Rohit Bhattacharjee, Amity University, Kolkata
Analyses of endocasts revealing significant differences between Neanderthal and Homo sapiens neurocrania led to the conclusion that specific regions of the brain, especially the cerebellum, temporal and parietal lobes have expanded in the modern lineage owing to the differential growth of neural tissue. Other differences affecting subcortical regions are harder to detect but might exist. Although it is a challenge to probe the nature of brain tissue differences but the introduction to high-quality archaic genomes has opened many opportunities and research avenues to study the Homo sapiens brain evolution with unprecedented precision.

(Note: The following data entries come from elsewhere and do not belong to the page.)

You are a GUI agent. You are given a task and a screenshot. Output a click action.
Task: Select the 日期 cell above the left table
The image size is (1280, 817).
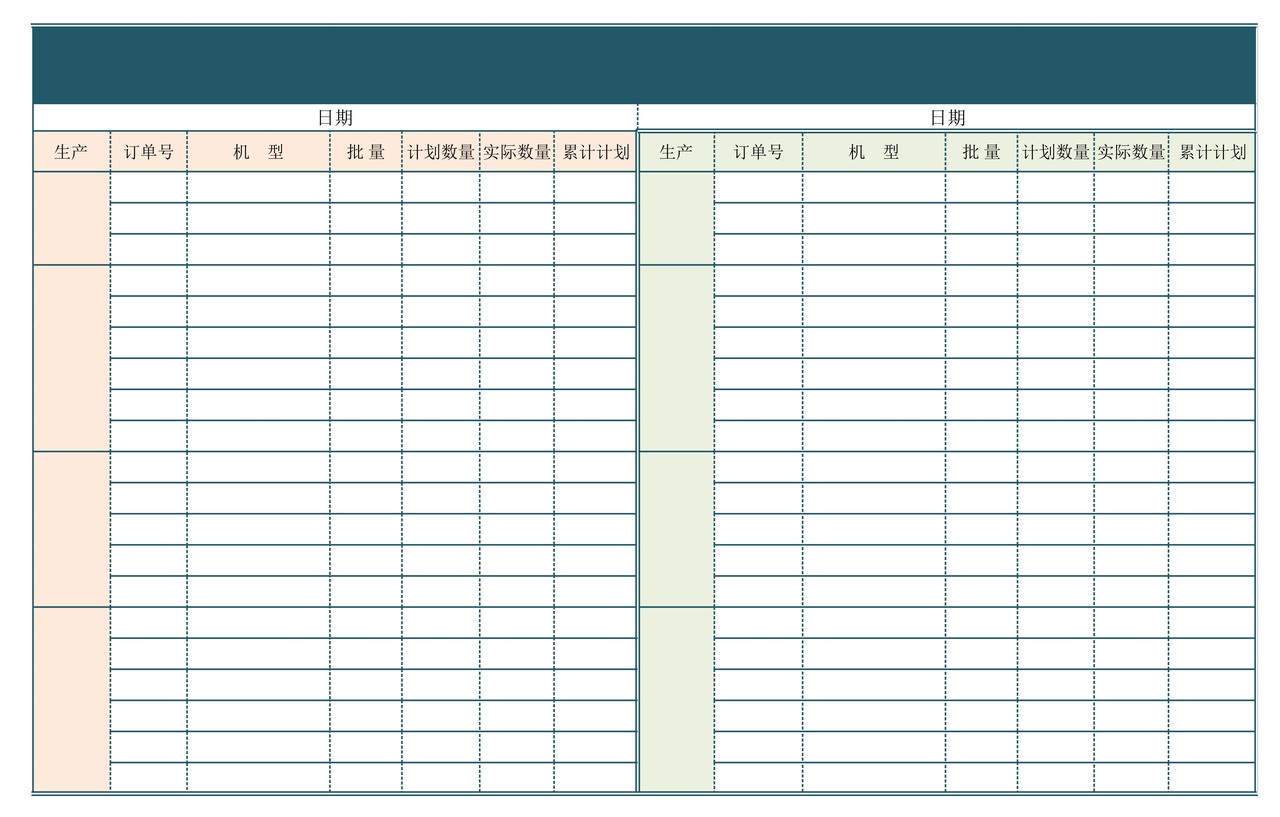[335, 118]
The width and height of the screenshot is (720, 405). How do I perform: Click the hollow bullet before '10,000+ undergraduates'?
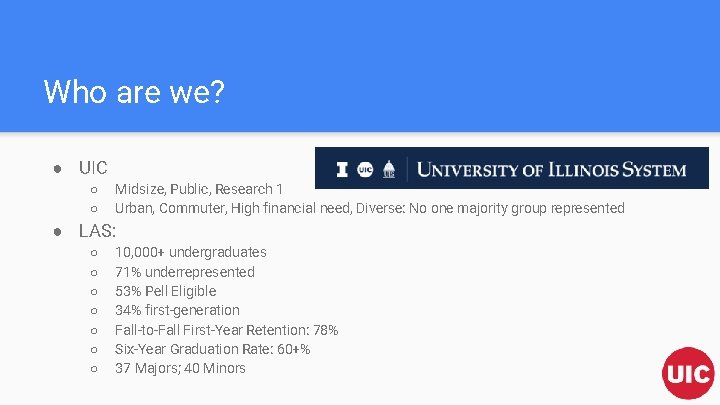(92, 253)
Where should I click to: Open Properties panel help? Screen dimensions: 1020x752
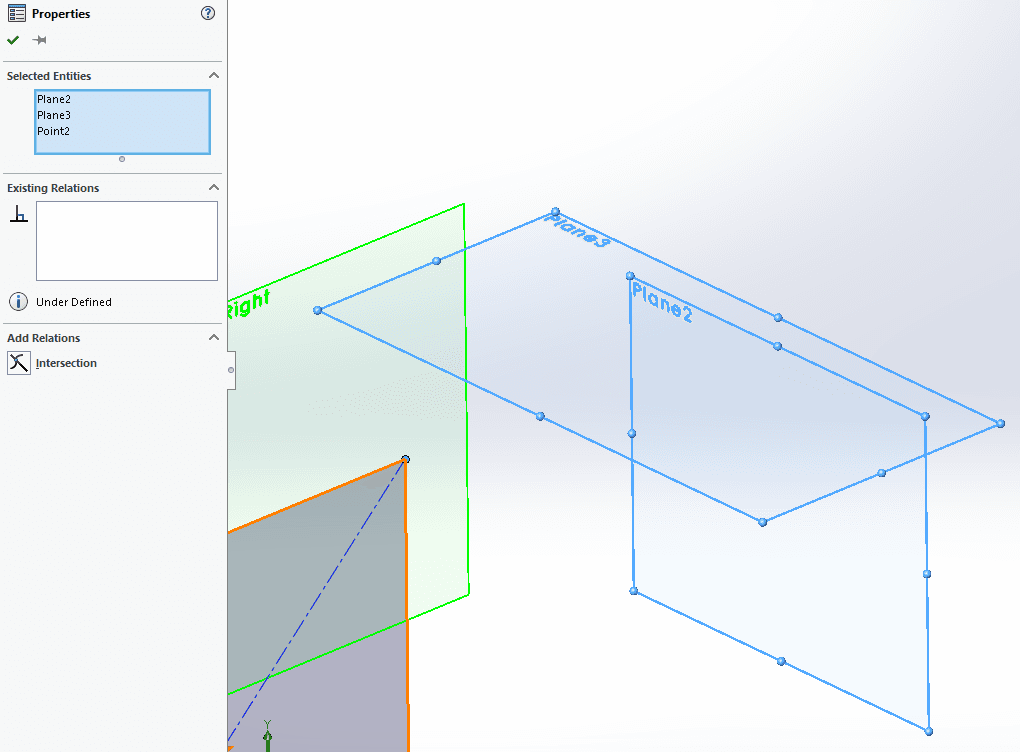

Researchers have explored the effects of Neanderthal and Denisovan introgressed variants in 44 modern human tissues finding downregulation by introgressed alleles in the brain, especially in the cerebellum and striatum. To determine the predicted expression of gene expression of the modern human-specific alleles, the advantage of the GTEX cis-eQTL dataset was taken enabling the researchers to think beyond variants affecting the structure and functionality of proteins and considering those that regulate genes expression. Data was extracted by determining Homo sapiens allele specificity using three high coverage archaic human genomes.
The variants list obtained shows regional enrichment of the modern human genome showing putative signals of positive selection bringing out the highly derived status of the cerebellum. Some of the genes affected by differential gene expression have been linked to clinical phenotypes or brain development, for example, BAZ1B, which is known to be responsible for craniofacial development in humans.